* _Exercise goal_
Exact repetition is required: reproduce every line of the data.

* _Raw data_
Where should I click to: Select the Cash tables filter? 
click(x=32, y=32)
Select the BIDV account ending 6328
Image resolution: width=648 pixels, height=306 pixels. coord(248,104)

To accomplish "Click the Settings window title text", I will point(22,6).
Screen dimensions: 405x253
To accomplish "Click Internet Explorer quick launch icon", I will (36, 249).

* _Answer box_
Where should I click to: Select the Cash tables filter? 
click(x=32, y=32)
Select the BIDV account ending 6328
Image resolution: width=648 pixels, height=306 pixels. coord(248,104)

To accomplish "Click the Settings window title text", I will point(22,6).
Screen dimensions: 405x253
To accomplish "Click Internet Explorer quick launch icon", I will (36, 249).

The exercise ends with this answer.